Das physikalische Maß für die Ausdehnung des Raumes ist die sogenannte Hubble-Konstante. Sie lässt sich auch auf direktere Weise bestimmen, nämlich über verlässlich leuchtende Sterne, auch „Standardkerzen“ genannt.

Widersprüche treten auf

Wissenschaftler um den Amerikaner Adam Riess haben nun solche Standardkerzen in 18 verschiedenen Galaxien unter die Lupe genommen. Ihre Messungen sind wohl ein Meilenstein der experimentellen Kosmologie, die Hubble-Konstante wurde noch nie so genau vermessen wie diesmal. Allein, das Ergebnis will nicht so recht in den kosmologischen Kanon passen.

Die von Riess bestimmte Ausdehnungsgeschwindigkeit ist um ca. acht Prozent größer als jene, die das Planck-Konsortium vor drei Jahren erhoben hat. Da hilft es auch nicht, die Differenz durch statistische Unsicherheiten wegerklären zu wollen - der Widerspruch bleibt manifest.

Sollte keines der beiden Experimente fehlerhaft sein, und momentan gibt es dafür keine Hinweise, liegt die Ursache wohl in der Theorie. „Ich glaube, da ist etwas am kosmologischen Standardmodell, das wir nicht verstehen“, sagt Riess. Insgeheim haben wohl nicht wenige Astronomen gehofft, dass es einmal so kommen würde. Denn falls tatsächlich mit dem Standardmodell etwas nicht stimmt, muss eine neue Physik her.

Ansatzpunkte, die Theorie zu verändern, gäbe es zuhauf. Riess hat für etwaige Reformen zwei kosmische Antagonisten im Auge: die Dunkle Materie und die Dunkle Energie. Beide sind unsichtbar (daher ihr Name), und beide haben beträchtlichen Einfluss auf das Schicksal des Kosmos.

Die Dunkle Materie sorgt durch ihre Schwerkraft für den Zusammenhalt der Galaxien. Die Dunkle Energie ist dafür verantwortlich, dass sich das Universum immer schneller ausdehnt.

Kosmologie am Scheideweg?

Riess zufolge könnten die Bestandteile der Dunklen Materie Eigenschaften aufweisen, die man bisher nicht bedacht hat. Träfe das zu, müssten bereits die ersten Kapitel der kosmischen Evolutionsgeschichte neu geschrieben werden.
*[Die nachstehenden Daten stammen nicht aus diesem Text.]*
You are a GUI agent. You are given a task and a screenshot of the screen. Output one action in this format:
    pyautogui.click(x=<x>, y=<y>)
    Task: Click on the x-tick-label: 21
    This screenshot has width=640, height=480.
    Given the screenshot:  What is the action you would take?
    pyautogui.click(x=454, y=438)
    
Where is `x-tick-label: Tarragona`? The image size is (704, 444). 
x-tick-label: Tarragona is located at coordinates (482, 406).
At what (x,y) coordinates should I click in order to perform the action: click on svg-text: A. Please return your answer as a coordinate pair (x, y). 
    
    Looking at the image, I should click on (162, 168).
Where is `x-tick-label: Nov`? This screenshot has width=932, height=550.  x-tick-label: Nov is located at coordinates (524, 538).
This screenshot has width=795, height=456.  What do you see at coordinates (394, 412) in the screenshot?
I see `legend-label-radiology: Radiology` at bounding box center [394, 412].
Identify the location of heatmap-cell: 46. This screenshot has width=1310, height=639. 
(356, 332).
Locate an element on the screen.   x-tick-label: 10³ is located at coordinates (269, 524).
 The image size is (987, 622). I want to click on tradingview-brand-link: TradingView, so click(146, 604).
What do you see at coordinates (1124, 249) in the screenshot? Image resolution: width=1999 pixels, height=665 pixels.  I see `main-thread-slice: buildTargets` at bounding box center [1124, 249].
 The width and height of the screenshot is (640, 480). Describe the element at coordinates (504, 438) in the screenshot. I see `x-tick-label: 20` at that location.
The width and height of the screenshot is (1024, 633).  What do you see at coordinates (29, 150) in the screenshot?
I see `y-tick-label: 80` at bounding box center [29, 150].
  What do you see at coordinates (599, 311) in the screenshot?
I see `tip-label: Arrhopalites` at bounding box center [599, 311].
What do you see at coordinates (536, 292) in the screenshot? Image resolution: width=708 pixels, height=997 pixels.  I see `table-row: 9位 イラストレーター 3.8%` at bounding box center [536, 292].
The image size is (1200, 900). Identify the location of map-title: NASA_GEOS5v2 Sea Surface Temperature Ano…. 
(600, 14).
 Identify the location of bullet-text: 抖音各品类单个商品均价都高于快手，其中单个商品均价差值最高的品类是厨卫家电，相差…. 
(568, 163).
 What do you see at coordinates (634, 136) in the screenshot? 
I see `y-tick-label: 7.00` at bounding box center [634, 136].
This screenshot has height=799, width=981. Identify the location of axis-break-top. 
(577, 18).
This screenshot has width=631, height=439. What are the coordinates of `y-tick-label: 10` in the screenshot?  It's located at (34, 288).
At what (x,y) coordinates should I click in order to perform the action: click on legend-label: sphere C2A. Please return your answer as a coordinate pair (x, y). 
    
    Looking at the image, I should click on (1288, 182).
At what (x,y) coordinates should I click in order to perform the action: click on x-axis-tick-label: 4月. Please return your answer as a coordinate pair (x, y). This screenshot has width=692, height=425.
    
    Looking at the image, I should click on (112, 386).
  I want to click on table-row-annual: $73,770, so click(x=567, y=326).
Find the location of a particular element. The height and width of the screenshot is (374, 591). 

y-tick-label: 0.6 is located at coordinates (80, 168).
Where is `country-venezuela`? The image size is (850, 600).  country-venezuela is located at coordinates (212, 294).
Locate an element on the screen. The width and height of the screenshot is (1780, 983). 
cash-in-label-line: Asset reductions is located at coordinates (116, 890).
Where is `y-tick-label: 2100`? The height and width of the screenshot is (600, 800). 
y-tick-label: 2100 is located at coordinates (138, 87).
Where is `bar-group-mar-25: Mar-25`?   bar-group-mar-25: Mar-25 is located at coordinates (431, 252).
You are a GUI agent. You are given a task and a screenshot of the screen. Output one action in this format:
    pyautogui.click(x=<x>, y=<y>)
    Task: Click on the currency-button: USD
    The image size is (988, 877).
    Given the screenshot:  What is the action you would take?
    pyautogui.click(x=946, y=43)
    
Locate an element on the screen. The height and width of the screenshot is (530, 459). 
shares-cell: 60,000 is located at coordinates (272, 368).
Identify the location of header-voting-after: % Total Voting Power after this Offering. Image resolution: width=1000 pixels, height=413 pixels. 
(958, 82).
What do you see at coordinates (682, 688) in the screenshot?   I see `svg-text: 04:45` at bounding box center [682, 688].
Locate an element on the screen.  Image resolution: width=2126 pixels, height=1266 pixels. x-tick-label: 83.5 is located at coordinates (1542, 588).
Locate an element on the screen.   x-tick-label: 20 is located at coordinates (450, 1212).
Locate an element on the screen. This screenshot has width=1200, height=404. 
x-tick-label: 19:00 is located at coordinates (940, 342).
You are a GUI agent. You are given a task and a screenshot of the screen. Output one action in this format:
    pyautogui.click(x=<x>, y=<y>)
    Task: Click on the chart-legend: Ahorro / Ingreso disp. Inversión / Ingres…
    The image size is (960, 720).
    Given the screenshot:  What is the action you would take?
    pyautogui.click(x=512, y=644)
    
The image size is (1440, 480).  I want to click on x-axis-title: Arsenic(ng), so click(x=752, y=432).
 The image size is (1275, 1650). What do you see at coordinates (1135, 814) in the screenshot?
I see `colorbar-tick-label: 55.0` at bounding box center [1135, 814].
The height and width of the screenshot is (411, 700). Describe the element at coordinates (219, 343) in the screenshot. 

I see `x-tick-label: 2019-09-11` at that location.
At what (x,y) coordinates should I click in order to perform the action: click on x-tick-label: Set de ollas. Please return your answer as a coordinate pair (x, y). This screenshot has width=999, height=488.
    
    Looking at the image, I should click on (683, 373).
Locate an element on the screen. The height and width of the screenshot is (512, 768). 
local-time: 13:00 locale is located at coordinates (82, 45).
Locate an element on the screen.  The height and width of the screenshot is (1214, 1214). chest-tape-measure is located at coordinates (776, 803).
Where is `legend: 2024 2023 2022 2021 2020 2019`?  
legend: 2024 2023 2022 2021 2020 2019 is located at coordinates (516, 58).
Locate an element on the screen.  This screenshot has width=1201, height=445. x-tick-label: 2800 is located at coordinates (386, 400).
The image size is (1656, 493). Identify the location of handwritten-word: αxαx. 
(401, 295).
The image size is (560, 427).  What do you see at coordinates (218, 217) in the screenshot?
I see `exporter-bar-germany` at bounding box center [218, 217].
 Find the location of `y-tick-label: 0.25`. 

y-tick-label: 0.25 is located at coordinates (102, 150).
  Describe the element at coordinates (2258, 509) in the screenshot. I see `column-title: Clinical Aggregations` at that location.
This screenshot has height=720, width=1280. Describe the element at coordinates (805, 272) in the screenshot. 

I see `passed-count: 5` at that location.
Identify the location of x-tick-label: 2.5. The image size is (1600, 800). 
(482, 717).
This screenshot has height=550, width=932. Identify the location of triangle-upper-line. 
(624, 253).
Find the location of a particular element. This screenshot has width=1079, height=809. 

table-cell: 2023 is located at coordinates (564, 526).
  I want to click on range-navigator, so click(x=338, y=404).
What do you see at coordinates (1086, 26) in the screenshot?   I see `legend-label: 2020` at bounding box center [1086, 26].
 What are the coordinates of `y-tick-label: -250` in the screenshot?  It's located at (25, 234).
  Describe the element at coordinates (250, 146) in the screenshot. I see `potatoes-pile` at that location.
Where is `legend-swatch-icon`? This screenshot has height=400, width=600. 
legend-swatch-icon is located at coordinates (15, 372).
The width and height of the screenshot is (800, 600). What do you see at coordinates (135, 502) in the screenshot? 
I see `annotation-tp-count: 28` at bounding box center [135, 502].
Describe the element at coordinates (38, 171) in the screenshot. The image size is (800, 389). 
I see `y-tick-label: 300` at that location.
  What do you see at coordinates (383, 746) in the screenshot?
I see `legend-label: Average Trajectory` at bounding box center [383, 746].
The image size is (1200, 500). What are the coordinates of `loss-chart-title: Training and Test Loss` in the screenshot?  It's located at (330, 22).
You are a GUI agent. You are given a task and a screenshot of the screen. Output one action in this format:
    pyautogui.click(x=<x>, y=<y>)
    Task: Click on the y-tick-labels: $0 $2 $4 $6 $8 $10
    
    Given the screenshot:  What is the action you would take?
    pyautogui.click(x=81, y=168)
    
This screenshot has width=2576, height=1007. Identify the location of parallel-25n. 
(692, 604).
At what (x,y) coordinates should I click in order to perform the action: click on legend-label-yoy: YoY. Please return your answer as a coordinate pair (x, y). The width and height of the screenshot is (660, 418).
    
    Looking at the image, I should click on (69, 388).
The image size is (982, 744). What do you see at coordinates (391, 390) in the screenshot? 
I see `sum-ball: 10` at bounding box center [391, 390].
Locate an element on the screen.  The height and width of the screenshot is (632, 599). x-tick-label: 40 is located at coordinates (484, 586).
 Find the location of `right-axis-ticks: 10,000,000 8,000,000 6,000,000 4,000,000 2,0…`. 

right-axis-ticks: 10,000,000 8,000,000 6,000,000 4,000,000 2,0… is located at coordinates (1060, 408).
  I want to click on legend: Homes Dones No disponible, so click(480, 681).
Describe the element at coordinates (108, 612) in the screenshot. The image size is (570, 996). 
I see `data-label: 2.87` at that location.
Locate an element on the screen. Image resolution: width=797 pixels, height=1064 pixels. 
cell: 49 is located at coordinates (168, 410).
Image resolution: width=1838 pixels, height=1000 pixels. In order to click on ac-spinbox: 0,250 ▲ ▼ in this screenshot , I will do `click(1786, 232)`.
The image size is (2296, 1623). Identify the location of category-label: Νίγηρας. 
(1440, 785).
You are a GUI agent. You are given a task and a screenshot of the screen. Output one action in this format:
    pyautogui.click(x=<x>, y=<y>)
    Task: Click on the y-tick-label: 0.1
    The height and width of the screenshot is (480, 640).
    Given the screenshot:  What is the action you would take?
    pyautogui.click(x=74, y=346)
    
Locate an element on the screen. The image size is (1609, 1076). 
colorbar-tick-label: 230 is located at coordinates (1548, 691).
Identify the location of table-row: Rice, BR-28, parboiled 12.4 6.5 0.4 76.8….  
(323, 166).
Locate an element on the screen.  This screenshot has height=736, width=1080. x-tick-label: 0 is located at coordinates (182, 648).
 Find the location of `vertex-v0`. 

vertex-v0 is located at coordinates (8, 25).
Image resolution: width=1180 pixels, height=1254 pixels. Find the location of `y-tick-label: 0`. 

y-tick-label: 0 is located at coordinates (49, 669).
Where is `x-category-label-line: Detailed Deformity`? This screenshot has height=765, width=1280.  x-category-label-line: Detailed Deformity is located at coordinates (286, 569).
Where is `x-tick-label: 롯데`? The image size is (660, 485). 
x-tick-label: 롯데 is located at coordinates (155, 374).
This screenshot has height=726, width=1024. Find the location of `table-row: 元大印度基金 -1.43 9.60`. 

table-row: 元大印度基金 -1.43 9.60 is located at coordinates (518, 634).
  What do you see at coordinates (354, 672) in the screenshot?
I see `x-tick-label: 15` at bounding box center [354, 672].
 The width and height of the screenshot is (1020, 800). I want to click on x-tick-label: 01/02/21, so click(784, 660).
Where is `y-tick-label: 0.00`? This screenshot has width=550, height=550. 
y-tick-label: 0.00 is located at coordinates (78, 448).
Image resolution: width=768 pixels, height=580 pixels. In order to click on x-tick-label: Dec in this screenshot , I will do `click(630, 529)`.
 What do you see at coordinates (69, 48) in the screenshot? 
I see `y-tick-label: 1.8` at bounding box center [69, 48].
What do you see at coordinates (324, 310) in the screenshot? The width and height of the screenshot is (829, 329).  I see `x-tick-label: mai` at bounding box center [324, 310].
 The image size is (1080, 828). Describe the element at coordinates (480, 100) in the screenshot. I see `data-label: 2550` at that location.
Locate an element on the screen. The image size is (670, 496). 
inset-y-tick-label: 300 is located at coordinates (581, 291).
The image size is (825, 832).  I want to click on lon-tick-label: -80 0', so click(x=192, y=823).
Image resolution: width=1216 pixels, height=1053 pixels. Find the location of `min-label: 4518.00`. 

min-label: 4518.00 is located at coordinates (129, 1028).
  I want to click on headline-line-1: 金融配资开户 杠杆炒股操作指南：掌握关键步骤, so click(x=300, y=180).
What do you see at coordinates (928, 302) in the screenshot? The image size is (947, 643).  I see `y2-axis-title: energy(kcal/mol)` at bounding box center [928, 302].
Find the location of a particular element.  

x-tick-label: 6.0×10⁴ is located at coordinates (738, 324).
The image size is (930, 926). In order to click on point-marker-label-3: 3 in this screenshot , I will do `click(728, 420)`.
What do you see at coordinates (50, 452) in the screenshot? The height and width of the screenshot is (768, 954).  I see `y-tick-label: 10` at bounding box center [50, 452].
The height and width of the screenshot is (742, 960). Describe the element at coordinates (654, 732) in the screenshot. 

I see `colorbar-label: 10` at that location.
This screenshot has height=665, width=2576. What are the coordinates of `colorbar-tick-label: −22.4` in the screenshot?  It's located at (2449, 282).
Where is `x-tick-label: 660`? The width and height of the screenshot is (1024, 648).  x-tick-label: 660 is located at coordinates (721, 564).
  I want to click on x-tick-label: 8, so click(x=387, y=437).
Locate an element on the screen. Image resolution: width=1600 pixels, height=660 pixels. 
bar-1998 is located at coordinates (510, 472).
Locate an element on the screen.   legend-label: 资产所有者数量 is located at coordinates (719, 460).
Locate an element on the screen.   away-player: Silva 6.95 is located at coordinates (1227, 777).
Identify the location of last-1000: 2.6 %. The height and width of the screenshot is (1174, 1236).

Eine andere Option wäre, dass es sich bei der Dunklen Energie um keine physikalische Konstante handelt. Sollte ihre Wirkung im Lauf der Zeit zugenommen haben, wären die Konsequenzen ebenfalls grundlegend.

Das sehen auch einige von Riess’ Kollegen so. Etwa Kevork Abazajian von der University of California in Irvine. Er kommentierte kürzlich gegenüber dem Fachblatt „Nature“, die neuen Messungen könnten „die ganze Kosmologie verwandeln“.

Etwas gelassener betrachtet Wendy Freedman die Angelegenheit. Die Astrophysikerin von der University of Chicago wies kürzlich darauf hin, dass man sich die Standardkerzen noch einmal näher ansehen sollte. Die könnten womöglich doch nicht so verlässlich sein wie bisher gedacht. Das wäre vermutlich die einfachste Möglichkeit, den Widerspruch aufzulösen - allerdings auch die langweiligste.